Smugglers' Inn started as a theme restaurant in Blaine, Minnesota and has become, if not a legitimate advertising agency, then a viable agency alternative with two dedicated ad employees, Carol Henderson, art director and Jarl Olsen, copywriter. Read the whole saga in these posts or click the pirate to follow the entertaining tweets of our dishwasher, Pongo. Who may or may not be an orangutan. https://twitter.com/#!/PongoTryHard


Tuesday, January 29, 2013



But it looks good on you.


Even though we would love the tax advantages, Smugglers’ Inn is not a religion.  That is not to say that our employees are without faith; there are no atheists in kitchens, especially not when your broiler has chosen ten o’clock on New Year’s Eve to solve forever the debate of whether there is or is not a gas leak by sprouting a 2-foot tongue of blue flame from the flex-tubing connecting said broiler to the gas coupler.  Mormon, Jew, Catholic, Buddhist, Church of Elvis—all of our employees prayed just to get through the night that ushered in 2013—and they prayed there would never be another like it.  


Which begs the question, “Is anyone listening?” January is always a dog, but we’d been sued, broken into and visited by ICE.  Our advertising sideline is, well, sidelined until we can bail out the leaky pirate ship that is Smugglers’ Inn, the restaurant.  Sure, we have a killer pro bono campaign in the pipe, but “pro” and “bono” are two words that mean free.  We’re still looking to reap one callback from 84 gallons of World Famous© clam chowder we sent out at Christmastime to officers of Apple, Exxon, GM, TBWA Chiat Day and Choo-choo Bob’s Train Store (we just like trains).  I probably shouldn’t have, but when one of our employees asked for permission to read a Prayer for Smugglers’ Inn at our annual Employee Appreciation brunch, I didn’t think to consult with the other managers. 

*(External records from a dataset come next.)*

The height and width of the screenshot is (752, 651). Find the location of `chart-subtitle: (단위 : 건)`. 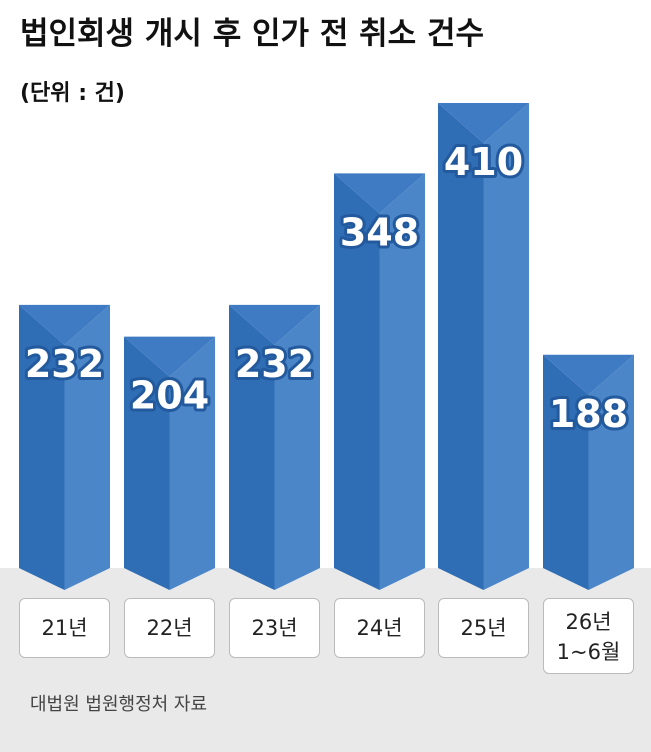

chart-subtitle: (단위 : 건) is located at coordinates (72, 94).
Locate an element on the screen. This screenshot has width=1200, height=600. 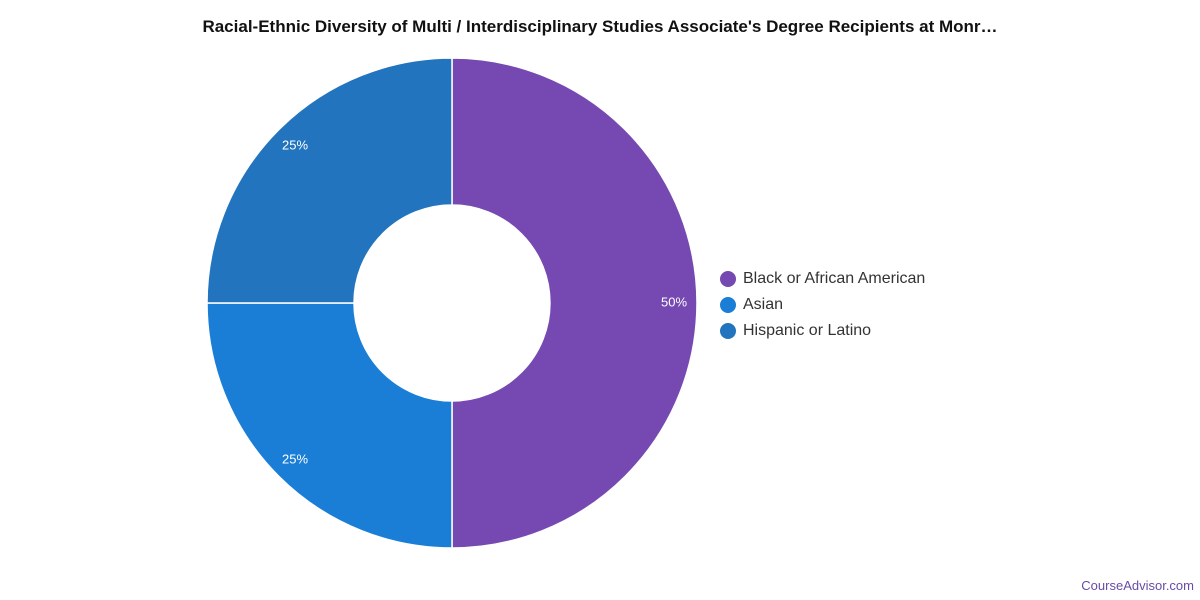
slice-data-label-2: 25% is located at coordinates (295, 458).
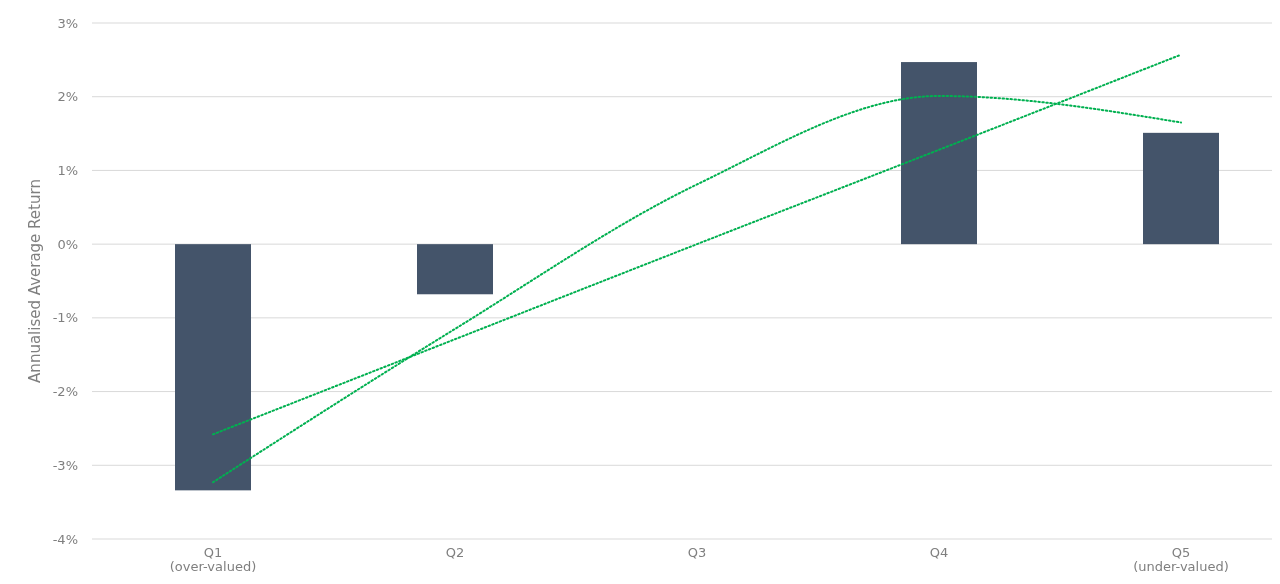 The height and width of the screenshot is (584, 1280). Describe the element at coordinates (213, 560) in the screenshot. I see `x-tick-label: Q1 (over-valued)` at that location.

“Go for it!” I’d said.   I mean, Smug’s already had its own theme song.  Why shouldn’t there be a Smugglers’ Inn prayer, too, written by our eldest employee?  Bartender Tito was in his fifties and had to be spiritual after all of those times in and out of AA.  We aren’t a school or public institution.  Who could object to a little public prayer?

When Tito tapped on the karaoke microphone and announced that he wanted to lead the assembled in grace, most of the employees, wives, husbands and kids were still making their way down the buffet that we’d set up on our bar.  All reverently stopped loading their plates with baked potatoes and prime rib to bow their heads and listen to Tito read “A Seafarer’s Pray-yur”, which he began to recite in a clear, Hispanic/British pirate voice.

“ARRR father , who aRRRRt in heaven…aRRRRR!”

I did a Danny Thomas spit-take and ran out of the lounge, hand pressed over my mouth and the club soda I’d been sipping dribbling out my nostrils.  I was back in the office with the door closed before I dared laugh, which I proceeded to do until tears joined the club soda slicking my chin.  If that had been a joke, it would have been horrible, but Tito had looked deadly serious.  As had every person in that room.

I knew that if I went back immediately, I’d lose it all over again.  I was looking for a kitchen towel to wipe my nose on when my cell phone vibrated. 

I’m hardly the type who feels compelled to check whenever he gets an email alert, but I was killing time.  At first, I thought the message had to be a prank, but everything seemed legit, the tone, the logo, the address.  If it was a hoax, it was an elaborate one. 

I called what the author of the email listed as her office number.  Since this was a Saturday, I wasn’t expecting a human being.  I didn’t get one.  What I did get was a recording stating that I’d reached Fox Programming after hours and asking me if I knew the extension of the person whom I wished to reach.  It was for real.

“Holy crap!” I thought.  “They want us!  They want Smugglers’ Inn for Ramsay’s Kitchen Nightmares.
Our little restaurant/ad agency is being invited to receive an extreme makeover from TV’s reigning tyrant chef, Gordon Ramsay.  When Ramsay sees how screwed-up this place is, he is going to pull our pants down and bugger us like choirboys in front of millions of viewers.  We’re going to be FAMOUS.

I ran out to share this incredible good news.  Tito, it seemed, had added a bunch of extra lines to the prayer we are all familiar with and was just asking the divine for a full folksail and a safe “haRRRRbur” from nor’easters.

“Arrr-men!” I shouted.

“Arrr-men!” the room shouted back.  And we proceeded to have the best damn Employee Appreciation brunch since we started hosting these events in 2009; we didn’t even run out of rolls.  Smugglers’ Inn was headed for reality TV, just when all had seemed black.  And to think, I once doubted the power of prayer.